***** PROVIDED MATERIAL

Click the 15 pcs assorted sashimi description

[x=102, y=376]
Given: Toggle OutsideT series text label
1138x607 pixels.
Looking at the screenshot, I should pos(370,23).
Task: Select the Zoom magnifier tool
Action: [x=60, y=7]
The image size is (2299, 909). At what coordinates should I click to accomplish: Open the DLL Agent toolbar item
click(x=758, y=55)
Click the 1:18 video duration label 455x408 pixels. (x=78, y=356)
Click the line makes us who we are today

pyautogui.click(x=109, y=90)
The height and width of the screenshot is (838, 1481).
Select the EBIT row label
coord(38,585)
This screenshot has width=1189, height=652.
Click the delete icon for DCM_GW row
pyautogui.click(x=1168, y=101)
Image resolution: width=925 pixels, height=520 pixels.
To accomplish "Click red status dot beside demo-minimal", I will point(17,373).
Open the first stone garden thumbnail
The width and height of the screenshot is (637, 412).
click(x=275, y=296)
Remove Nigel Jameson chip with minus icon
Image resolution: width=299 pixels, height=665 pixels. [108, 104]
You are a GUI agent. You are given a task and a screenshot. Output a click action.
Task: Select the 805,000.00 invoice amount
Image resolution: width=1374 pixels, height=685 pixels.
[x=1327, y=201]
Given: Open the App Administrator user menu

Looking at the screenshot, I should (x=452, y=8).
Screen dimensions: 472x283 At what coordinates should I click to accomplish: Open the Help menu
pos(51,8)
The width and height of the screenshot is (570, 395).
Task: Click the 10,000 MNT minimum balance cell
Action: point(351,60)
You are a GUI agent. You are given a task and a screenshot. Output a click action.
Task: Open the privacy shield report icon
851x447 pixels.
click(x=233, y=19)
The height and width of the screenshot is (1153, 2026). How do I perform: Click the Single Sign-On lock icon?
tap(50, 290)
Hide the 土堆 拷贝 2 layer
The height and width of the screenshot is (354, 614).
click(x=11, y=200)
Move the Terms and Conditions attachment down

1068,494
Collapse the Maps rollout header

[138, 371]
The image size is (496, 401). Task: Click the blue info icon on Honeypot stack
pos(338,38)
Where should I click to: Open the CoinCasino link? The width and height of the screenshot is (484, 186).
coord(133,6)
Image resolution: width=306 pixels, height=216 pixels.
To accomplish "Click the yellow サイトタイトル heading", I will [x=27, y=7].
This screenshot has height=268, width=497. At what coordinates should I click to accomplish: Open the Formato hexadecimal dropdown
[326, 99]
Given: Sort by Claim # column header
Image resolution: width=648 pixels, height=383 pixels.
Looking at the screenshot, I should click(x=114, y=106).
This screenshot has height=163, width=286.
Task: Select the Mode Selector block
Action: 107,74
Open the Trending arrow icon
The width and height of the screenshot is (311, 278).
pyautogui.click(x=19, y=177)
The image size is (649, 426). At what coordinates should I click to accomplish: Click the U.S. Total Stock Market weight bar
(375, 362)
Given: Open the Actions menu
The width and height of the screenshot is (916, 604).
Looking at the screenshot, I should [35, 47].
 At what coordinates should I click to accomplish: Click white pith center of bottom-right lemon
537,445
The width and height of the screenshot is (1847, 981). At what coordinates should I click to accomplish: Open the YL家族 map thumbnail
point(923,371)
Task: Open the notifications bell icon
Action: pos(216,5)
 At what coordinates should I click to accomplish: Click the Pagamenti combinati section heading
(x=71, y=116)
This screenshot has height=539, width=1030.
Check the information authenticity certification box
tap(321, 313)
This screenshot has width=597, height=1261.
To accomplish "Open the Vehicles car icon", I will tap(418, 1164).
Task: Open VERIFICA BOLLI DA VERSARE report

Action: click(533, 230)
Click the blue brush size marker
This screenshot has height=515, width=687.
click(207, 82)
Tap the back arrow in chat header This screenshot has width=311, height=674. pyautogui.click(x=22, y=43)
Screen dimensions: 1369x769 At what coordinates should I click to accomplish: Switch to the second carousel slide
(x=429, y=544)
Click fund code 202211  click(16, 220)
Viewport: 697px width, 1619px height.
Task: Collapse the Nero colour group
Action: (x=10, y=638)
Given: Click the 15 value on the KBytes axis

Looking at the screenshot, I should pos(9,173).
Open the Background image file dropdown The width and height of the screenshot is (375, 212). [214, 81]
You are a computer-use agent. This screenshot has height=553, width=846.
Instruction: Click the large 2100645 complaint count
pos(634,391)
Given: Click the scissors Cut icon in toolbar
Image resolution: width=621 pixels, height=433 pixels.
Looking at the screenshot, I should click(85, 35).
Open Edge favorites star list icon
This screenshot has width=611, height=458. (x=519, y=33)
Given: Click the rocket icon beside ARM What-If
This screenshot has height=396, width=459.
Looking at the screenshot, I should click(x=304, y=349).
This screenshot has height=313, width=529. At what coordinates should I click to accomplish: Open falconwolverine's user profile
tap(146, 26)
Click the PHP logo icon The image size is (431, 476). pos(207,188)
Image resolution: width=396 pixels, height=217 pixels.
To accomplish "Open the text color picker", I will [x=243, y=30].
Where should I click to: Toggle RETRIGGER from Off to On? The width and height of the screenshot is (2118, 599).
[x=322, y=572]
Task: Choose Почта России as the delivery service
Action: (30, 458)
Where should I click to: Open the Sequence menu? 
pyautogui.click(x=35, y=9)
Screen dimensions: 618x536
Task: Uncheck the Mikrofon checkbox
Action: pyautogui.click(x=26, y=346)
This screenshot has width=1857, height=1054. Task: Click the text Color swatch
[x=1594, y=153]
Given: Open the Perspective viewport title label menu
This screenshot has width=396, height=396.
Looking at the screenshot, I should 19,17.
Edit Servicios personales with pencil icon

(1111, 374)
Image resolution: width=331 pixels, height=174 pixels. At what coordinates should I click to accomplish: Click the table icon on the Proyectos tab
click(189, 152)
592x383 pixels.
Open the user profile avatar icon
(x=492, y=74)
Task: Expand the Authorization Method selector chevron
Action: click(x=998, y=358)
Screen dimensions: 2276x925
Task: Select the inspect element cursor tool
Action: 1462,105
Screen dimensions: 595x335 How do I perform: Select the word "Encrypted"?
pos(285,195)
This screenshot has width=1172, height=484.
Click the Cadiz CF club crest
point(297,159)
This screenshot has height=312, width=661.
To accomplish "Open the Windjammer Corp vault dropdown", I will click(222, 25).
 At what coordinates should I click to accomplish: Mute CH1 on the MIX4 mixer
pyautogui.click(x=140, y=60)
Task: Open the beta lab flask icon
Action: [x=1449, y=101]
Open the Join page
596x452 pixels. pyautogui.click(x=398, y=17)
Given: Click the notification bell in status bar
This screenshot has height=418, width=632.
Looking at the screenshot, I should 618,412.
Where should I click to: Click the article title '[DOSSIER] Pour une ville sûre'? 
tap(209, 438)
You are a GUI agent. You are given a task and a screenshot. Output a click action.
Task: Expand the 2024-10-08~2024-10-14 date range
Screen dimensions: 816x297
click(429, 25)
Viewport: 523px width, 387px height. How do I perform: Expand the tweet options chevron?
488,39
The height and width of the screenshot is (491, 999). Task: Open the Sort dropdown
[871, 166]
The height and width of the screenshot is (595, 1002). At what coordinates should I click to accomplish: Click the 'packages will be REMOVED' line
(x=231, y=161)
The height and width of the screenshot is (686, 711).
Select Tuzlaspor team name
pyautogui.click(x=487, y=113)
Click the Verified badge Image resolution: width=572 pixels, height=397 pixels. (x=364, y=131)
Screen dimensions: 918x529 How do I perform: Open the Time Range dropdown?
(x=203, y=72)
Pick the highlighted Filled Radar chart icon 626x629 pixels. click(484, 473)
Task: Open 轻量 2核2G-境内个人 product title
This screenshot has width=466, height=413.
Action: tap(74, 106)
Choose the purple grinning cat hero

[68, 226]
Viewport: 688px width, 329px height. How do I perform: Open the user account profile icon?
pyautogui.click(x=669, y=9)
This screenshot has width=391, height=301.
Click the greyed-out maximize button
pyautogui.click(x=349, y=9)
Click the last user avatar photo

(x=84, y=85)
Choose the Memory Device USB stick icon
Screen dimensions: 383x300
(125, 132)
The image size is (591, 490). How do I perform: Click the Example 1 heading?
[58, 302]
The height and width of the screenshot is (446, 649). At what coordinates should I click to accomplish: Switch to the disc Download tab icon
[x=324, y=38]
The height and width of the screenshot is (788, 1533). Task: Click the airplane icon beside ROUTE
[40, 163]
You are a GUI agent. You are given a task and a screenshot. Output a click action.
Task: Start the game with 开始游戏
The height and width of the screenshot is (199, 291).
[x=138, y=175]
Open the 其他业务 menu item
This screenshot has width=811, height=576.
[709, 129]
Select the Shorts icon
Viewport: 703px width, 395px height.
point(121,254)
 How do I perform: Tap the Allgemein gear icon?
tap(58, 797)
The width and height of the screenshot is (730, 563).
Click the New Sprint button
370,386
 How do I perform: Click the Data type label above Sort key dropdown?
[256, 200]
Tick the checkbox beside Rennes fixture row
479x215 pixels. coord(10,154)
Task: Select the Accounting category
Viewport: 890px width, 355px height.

**********

EXERCISE
Reproduce the part of the listing starting with the line that contains "Open the Background" and going on through the line that contains "Looking at the screenshot, I should click(x=304, y=349).", replacing "scissors" with "shears" and changing nothing else.

FULL SOLUTION
Open the Background image file dropdown The width and height of the screenshot is (375, 212). [214, 81]
You are a computer-use agent. This screenshot has height=553, width=846.
Instruction: Click the large 2100645 complaint count
pos(634,391)
Given: Click the shears Cut icon in toolbar
Image resolution: width=621 pixels, height=433 pixels.
Looking at the screenshot, I should click(85, 35).
Open Edge favorites star list icon
This screenshot has width=611, height=458. (x=519, y=33)
Given: Click the rocket icon beside ARM What-If
This screenshot has height=396, width=459.
Looking at the screenshot, I should click(x=304, y=349).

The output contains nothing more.